Young Joo Lee combines inspiration from her dreams with personal and political histories to create drawings, sculptures and films. On view in the downstairs gallery, Paradise Limited is a three-channel animation based on Lee’s year-long project about the nature sanctuary at the Korean Demilitarized Zone (DMZ).

Lee documented her research as a 25-meter scroll drawing, a reference to traditional Korean landscape painting, and created a sculptural scroll display to house the work, which provided the background for the film. Combining her research, dreams and interviews, Paradise Limited explores history, war, and the function of drawing as a medium that creates memory of and in the body. In the upstairs gallery is Song from Sushi, an animated music video, written from the point of view of a sushi woman served on a sushi conveyor belt. She sings about the stereotypical depiction of Asian women as exotic sexual objects in media and cultural representations. Additional works on paper and “performing” sculptures on view throughout the space provide context that, along with the films, take a viewer on an imagined journey.

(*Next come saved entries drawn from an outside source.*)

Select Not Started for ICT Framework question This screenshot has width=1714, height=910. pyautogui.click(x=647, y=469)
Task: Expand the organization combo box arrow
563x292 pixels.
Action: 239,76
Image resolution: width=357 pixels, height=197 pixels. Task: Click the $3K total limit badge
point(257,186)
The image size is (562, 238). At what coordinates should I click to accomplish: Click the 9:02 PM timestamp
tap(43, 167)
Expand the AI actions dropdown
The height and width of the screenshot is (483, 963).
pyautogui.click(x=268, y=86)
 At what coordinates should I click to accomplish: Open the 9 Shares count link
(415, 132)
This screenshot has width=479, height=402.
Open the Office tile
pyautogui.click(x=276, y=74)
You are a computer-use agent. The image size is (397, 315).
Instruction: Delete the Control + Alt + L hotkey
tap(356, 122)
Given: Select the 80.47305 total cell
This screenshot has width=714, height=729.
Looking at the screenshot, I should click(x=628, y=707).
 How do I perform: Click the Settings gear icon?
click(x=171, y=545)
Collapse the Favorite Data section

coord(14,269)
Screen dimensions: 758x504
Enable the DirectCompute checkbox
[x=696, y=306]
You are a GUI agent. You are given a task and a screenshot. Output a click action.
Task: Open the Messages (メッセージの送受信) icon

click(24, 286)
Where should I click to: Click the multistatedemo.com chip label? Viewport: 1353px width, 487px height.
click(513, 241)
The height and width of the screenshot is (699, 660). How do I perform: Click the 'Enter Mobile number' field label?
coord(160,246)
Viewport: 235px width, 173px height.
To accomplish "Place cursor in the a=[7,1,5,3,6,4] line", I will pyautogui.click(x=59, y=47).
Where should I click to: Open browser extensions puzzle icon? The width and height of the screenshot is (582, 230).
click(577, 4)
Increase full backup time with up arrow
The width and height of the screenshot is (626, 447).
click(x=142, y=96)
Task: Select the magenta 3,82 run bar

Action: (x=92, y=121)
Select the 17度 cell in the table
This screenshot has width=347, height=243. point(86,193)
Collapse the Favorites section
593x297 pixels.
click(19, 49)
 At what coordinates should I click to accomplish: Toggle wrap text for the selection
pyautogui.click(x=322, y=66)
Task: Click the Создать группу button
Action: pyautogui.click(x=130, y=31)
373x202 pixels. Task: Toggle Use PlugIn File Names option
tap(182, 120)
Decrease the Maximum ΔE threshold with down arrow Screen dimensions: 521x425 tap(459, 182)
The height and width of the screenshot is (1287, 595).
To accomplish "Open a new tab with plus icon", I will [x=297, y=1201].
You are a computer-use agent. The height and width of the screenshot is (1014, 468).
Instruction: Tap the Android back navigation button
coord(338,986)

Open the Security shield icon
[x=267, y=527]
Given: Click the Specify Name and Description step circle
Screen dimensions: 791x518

Lee’s work is a glimpse into how our environments are not only outside of us, but how they truly alter our perception and inform our personal identities. Young Joo Lee (b. Seoul, Korea) lives and works in Los Angeles. She earned a BFA in painting from Hongik Arts University, Korea, a Meisterschuelerin in Film from Städelschule, Frankfurt Germany, and a MFA in Sculpture from Yale University. She has exhibited her work nationally and internationally.